The eunuch gives him a simple answer, “How can I, unless someone guides me?”
Thus the bible tells us, you cannot know the meaning of the Scripture unless you have a teacher!
This makes sense. If you wanted to learn surgery, you could take out a surgery textbook and just start reading. You could read that surgery text book once, a dozen times or a hundred times, but I hope you wouldn’t then go out and cut anybody open. If you wanted to learn Cricket, you could get a copy of the Rules of Cricket and just start reading. You might learn a close approximation of the game but you wouldn’t understand the nuances like someone who grew up in a culture that played cricket.
But Physics, Surgery, Chemistry, Advertising, History, Engineering, Law, Baseball, Football, or whatever are all subjects of a limited nature. Yet you still can’t fully learn them unless you have a good teacher.
God however is infinite. And the Scriptures therefore are full of infinite revelation of an infinite God. Yet people seem to think that they can just pick up the Bible, read it and figure it out. Of course, if you very carefully read a Physics textbook, you would understand a more about Physics. Likewise if you just read the Bible you will begin to understand more about God. But to really know it, you must be taught it by an expert.
Who then are the experts about God and the revelation of his son, Jesus Christ?
Jesus tells us in Matthew 28, in the great commission he gives the Apostles,
And Jesus came and said to them, “All authority in heaven and on earth has been given to me. Go therefore and make disciples of all nations, baptizing them in the name of the Father and of the Son and of the Holy Spirit, teaching them to observe all that I have commanded you; and lo, I am with you always, to the close of the age.
We will see in the readings to come and we know from history that the Apostles passed on this teaching mission to other men by ordaining them Bishops through the laying on of hands.
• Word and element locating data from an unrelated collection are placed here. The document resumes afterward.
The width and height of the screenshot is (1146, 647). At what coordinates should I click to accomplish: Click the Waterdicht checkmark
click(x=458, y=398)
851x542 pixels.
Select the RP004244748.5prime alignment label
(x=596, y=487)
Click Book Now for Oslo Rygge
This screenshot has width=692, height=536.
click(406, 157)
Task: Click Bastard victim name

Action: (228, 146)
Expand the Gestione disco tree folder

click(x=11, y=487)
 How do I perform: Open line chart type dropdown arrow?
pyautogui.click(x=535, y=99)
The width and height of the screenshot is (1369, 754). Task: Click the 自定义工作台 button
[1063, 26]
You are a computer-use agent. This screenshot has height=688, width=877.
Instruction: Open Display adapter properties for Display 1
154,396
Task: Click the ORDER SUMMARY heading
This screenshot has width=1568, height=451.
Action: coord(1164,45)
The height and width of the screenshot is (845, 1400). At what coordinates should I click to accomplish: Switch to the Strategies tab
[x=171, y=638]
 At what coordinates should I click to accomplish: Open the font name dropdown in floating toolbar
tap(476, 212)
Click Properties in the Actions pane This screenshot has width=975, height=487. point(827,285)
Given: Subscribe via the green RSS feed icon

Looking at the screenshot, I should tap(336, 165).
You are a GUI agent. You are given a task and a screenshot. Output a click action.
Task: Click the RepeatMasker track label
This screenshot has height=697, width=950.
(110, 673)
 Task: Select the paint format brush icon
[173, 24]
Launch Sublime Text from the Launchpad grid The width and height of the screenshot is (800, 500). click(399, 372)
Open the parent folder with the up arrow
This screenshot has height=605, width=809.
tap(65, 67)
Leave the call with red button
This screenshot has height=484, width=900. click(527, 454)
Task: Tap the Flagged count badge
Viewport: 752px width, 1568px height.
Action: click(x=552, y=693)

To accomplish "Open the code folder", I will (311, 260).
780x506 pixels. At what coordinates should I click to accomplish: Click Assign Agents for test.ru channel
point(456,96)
Through this special calling down of the Holy Spirit, the promise of Jesus, “and lo, I am with you always, to the close of the age” is assured. That promise of Jesus, together with his promise that what the Apostles “bind on earth is bound in heaven…” assures that the Church has authority to teach the Gospel and interpret the Scriptures. They are the experts that can teach what the textbook of the infinite actually means.
There is another aspect to this as well. People do not usually learn well only from just studying books. People learn well from doing. Of course, God knows this. That is in part why he established Christianity as a PHYSICAL experience. That is in part why we baptize. That is in part why we have the laying on of hands. That is in part why Jesus established the focus of Christian worship as a meal when he said at the Last Supper, “do this in memory of me.” That is why the bible establishes the anointing of the sick with oil (which we will read about later). It is not enough just to read and study, one must go and do. No matter how many books you read about baseball you won’t necessarily be able to hit a ball until you go out and learn to do it. And again, who teaches you matters. If you are taught by someone who knows, who is an expert, you will learn better.
There is something else that is interesting about this story. Despite his desire to worship God among the Jews, due to his physical condition the eunuch would not have been able to be circumcised and would therefore not be allowed to be admitted to the inner courts of the Temple. That means he traveled all the way from Ethiopia to Jerusalem just to go to the outer courts. Philip’s baptism of the eunuch is a definitive sign that the old covenant rules no longer apply. The eunuch can readily be admitted to the new covenant.